== TASK DESCRIPTION ==
Your task is to write out all of the records once more, exactly.
=-=-=
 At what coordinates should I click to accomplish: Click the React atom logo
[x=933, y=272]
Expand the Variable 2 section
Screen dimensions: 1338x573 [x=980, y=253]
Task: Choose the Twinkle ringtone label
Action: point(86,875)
=-=-=
== SOLUTION ==
 At what coordinates should I click to accomplish: Click the React atom logo
[x=933, y=272]
Expand the Variable 2 section
Screen dimensions: 1338x573 [x=980, y=253]
Task: Choose the Twinkle ringtone label
Action: point(86,875)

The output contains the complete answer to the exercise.